Your objective
The entries below must be returned exactly as they stand.

Entries supplied
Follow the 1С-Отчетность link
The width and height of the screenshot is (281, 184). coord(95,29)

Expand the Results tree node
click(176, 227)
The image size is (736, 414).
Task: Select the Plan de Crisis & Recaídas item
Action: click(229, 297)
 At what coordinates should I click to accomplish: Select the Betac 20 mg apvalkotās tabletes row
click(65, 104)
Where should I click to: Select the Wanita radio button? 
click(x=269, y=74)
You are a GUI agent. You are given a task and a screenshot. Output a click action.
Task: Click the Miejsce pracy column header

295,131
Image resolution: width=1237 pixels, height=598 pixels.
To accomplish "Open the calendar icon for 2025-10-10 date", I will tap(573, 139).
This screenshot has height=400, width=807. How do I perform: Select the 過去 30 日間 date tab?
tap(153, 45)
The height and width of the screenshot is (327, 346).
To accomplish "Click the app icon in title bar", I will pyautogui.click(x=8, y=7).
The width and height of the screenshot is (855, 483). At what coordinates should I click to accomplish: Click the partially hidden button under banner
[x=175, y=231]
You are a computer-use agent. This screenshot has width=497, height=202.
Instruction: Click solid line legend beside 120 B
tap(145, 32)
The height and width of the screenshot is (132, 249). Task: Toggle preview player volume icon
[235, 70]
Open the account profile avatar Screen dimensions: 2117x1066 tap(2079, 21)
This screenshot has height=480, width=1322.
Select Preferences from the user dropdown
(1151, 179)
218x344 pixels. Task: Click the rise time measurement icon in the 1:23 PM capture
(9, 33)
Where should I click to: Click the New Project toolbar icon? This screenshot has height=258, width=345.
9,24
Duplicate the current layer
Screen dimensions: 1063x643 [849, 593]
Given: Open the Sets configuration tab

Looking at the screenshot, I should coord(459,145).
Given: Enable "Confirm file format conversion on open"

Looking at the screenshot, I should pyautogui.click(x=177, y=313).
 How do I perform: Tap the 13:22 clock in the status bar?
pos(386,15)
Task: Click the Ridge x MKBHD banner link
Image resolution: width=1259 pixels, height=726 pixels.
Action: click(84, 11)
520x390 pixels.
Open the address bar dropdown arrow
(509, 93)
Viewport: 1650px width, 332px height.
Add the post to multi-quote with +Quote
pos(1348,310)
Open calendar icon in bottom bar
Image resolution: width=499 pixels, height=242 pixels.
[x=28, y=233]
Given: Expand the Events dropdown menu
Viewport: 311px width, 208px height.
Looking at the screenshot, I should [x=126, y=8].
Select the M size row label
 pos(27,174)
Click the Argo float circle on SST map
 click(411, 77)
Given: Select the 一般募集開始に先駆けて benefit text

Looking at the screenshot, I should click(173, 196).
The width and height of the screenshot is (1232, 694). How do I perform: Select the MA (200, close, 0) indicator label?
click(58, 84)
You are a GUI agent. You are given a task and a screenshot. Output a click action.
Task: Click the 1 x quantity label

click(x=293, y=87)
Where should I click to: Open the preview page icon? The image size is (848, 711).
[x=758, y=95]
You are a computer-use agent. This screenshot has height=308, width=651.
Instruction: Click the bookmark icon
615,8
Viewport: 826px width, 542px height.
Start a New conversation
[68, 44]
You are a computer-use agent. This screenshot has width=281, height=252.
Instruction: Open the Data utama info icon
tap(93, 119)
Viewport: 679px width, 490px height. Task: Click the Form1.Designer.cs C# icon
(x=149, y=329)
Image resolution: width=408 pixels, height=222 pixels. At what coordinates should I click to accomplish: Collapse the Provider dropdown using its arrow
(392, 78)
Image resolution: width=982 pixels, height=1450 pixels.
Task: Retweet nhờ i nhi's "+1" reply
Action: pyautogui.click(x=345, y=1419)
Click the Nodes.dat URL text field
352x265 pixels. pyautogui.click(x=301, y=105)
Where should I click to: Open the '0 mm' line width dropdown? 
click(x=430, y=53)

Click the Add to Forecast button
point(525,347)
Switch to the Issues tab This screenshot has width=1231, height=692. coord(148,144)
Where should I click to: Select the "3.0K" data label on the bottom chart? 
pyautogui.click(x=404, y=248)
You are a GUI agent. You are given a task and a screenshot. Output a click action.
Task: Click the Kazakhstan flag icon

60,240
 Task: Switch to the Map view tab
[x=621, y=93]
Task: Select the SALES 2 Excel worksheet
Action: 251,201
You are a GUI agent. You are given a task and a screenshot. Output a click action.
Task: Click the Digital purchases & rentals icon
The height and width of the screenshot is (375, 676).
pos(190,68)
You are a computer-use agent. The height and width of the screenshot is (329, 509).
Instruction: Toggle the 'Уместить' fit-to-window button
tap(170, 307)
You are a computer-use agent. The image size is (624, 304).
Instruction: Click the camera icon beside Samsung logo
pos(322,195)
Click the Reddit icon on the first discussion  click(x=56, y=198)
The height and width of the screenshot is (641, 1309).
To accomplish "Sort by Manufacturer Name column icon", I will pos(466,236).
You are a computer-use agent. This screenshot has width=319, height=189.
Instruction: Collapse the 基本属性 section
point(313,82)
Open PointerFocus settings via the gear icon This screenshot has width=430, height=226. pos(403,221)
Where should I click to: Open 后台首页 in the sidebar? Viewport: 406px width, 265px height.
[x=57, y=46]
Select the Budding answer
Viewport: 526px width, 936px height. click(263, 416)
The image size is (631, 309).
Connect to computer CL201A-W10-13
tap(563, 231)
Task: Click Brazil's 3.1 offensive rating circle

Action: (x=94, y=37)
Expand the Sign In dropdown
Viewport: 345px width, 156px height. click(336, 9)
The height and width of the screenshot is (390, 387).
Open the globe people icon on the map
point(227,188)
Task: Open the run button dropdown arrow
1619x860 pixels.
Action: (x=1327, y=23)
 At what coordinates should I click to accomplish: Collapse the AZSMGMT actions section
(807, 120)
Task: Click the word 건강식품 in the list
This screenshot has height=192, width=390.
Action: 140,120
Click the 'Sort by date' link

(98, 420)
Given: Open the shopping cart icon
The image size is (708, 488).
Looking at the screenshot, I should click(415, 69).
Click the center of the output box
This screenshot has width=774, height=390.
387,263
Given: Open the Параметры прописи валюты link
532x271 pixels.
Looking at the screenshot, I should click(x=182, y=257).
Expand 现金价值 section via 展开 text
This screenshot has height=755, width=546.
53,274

Your response
Follow the 1С-Отчетность link
The width and height of the screenshot is (281, 184). coord(95,29)

Expand the Results tree node
click(176, 227)
The image size is (736, 414).
Task: Select the Plan de Crisis & Recaídas item
Action: click(229, 297)
 At what coordinates should I click to accomplish: Select the Betac 20 mg apvalkotās tabletes row
click(65, 104)
Where should I click to: Select the Wanita radio button? 
click(x=269, y=74)
You are a GUI agent. You are given a task and a screenshot. Output a click action.
Task: Click the Miejsce pracy column header

295,131
Image resolution: width=1237 pixels, height=598 pixels.
To accomplish "Open the calendar icon for 2025-10-10 date", I will tap(573, 139).
This screenshot has height=400, width=807. How do I perform: Select the 過去 30 日間 date tab?
tap(153, 45)
The height and width of the screenshot is (327, 346).
To accomplish "Click the app icon in title bar", I will pyautogui.click(x=8, y=7).
The width and height of the screenshot is (855, 483). At what coordinates should I click to accomplish: Click the partially hidden button under banner
[x=175, y=231]
You are a computer-use agent. This screenshot has width=497, height=202.
Instruction: Click solid line legend beside 120 B
tap(145, 32)
The height and width of the screenshot is (132, 249). Task: Toggle preview player volume icon
[235, 70]
Open the account profile avatar Screen dimensions: 2117x1066 tap(2079, 21)
This screenshot has height=480, width=1322.
Select Preferences from the user dropdown
(1151, 179)
218x344 pixels. Task: Click the rise time measurement icon in the 1:23 PM capture
(9, 33)
Where should I click to: Click the New Project toolbar icon? This screenshot has height=258, width=345.
9,24
Duplicate the current layer
Screen dimensions: 1063x643 [849, 593]
Given: Open the Sets configuration tab

Looking at the screenshot, I should coord(459,145).
Given: Enable "Confirm file format conversion on open"

Looking at the screenshot, I should pyautogui.click(x=177, y=313).
 How do I perform: Tap the 13:22 clock in the status bar?
pos(386,15)
Task: Click the Ridge x MKBHD banner link
Image resolution: width=1259 pixels, height=726 pixels.
Action: click(84, 11)
520x390 pixels.
Open the address bar dropdown arrow
(509, 93)
Viewport: 1650px width, 332px height.
Add the post to multi-quote with +Quote
pos(1348,310)
Open calendar icon in bottom bar
Image resolution: width=499 pixels, height=242 pixels.
[x=28, y=233]
Given: Expand the Events dropdown menu
Viewport: 311px width, 208px height.
Looking at the screenshot, I should [x=126, y=8].
Select the M size row label
 pos(27,174)
Click the Argo float circle on SST map
 click(411, 77)
Given: Select the 一般募集開始に先駆けて benefit text

Looking at the screenshot, I should click(173, 196).
The width and height of the screenshot is (1232, 694). How do I perform: Select the MA (200, close, 0) indicator label?
click(58, 84)
You are a GUI agent. You are given a task and a screenshot. Output a click action.
Task: Click the 1 x quantity label

click(x=293, y=87)
Where should I click to: Open the preview page icon? The image size is (848, 711).
[x=758, y=95]
You are a computer-use agent. This screenshot has height=308, width=651.
Instruction: Click the bookmark icon
615,8
Viewport: 826px width, 542px height.
Start a New conversation
[68, 44]
You are a computer-use agent. This screenshot has width=281, height=252.
Instruction: Open the Data utama info icon
tap(93, 119)
Viewport: 679px width, 490px height. Task: Click the Form1.Designer.cs C# icon
(x=149, y=329)
Image resolution: width=408 pixels, height=222 pixels. At what coordinates should I click to accomplish: Collapse the Provider dropdown using its arrow
(392, 78)
Image resolution: width=982 pixels, height=1450 pixels.
Task: Retweet nhờ i nhi's "+1" reply
Action: pyautogui.click(x=345, y=1419)
Click the Nodes.dat URL text field
352x265 pixels. pyautogui.click(x=301, y=105)
Where should I click to: Open the '0 mm' line width dropdown? 
click(x=430, y=53)

Click the Add to Forecast button
point(525,347)
Switch to the Issues tab This screenshot has width=1231, height=692. coord(148,144)
Where should I click to: Select the "3.0K" data label on the bottom chart? 
pyautogui.click(x=404, y=248)
You are a GUI agent. You are given a task and a screenshot. Output a click action.
Task: Click the Kazakhstan flag icon

60,240
 Task: Switch to the Map view tab
[x=621, y=93]
Task: Select the SALES 2 Excel worksheet
Action: 251,201
You are a GUI agent. You are given a task and a screenshot. Output a click action.
Task: Click the Digital purchases & rentals icon
The height and width of the screenshot is (375, 676).
pos(190,68)
You are a computer-use agent. The height and width of the screenshot is (329, 509).
Instruction: Toggle the 'Уместить' fit-to-window button
tap(170, 307)
You are a computer-use agent. The image size is (624, 304).
Instruction: Click the camera icon beside Samsung logo
pos(322,195)
Click the Reddit icon on the first discussion  click(x=56, y=198)
The height and width of the screenshot is (641, 1309).
To accomplish "Sort by Manufacturer Name column icon", I will pos(466,236).
You are a computer-use agent. This screenshot has width=319, height=189.
Instruction: Collapse the 基本属性 section
point(313,82)
Open PointerFocus settings via the gear icon This screenshot has width=430, height=226. pos(403,221)
Where should I click to: Open 后台首页 in the sidebar? Viewport: 406px width, 265px height.
[x=57, y=46]
Select the Budding answer
Viewport: 526px width, 936px height. click(263, 416)
The image size is (631, 309).
Connect to computer CL201A-W10-13
tap(563, 231)
Task: Click Brazil's 3.1 offensive rating circle

Action: (x=94, y=37)
Expand the Sign In dropdown
Viewport: 345px width, 156px height. click(336, 9)
The height and width of the screenshot is (390, 387).
Open the globe people icon on the map
point(227,188)
Task: Open the run button dropdown arrow
1619x860 pixels.
Action: (x=1327, y=23)
 At what coordinates should I click to accomplish: Collapse the AZSMGMT actions section
(807, 120)
Task: Click the word 건강식품 in the list
This screenshot has height=192, width=390.
Action: 140,120
Click the 'Sort by date' link

(98, 420)
Given: Open the shopping cart icon
The image size is (708, 488).
Looking at the screenshot, I should click(415, 69).
Click the center of the output box
This screenshot has width=774, height=390.
387,263
Given: Open the Параметры прописи валюты link
532x271 pixels.
Looking at the screenshot, I should click(x=182, y=257).
Expand 现金价值 section via 展开 text
This screenshot has height=755, width=546.
53,274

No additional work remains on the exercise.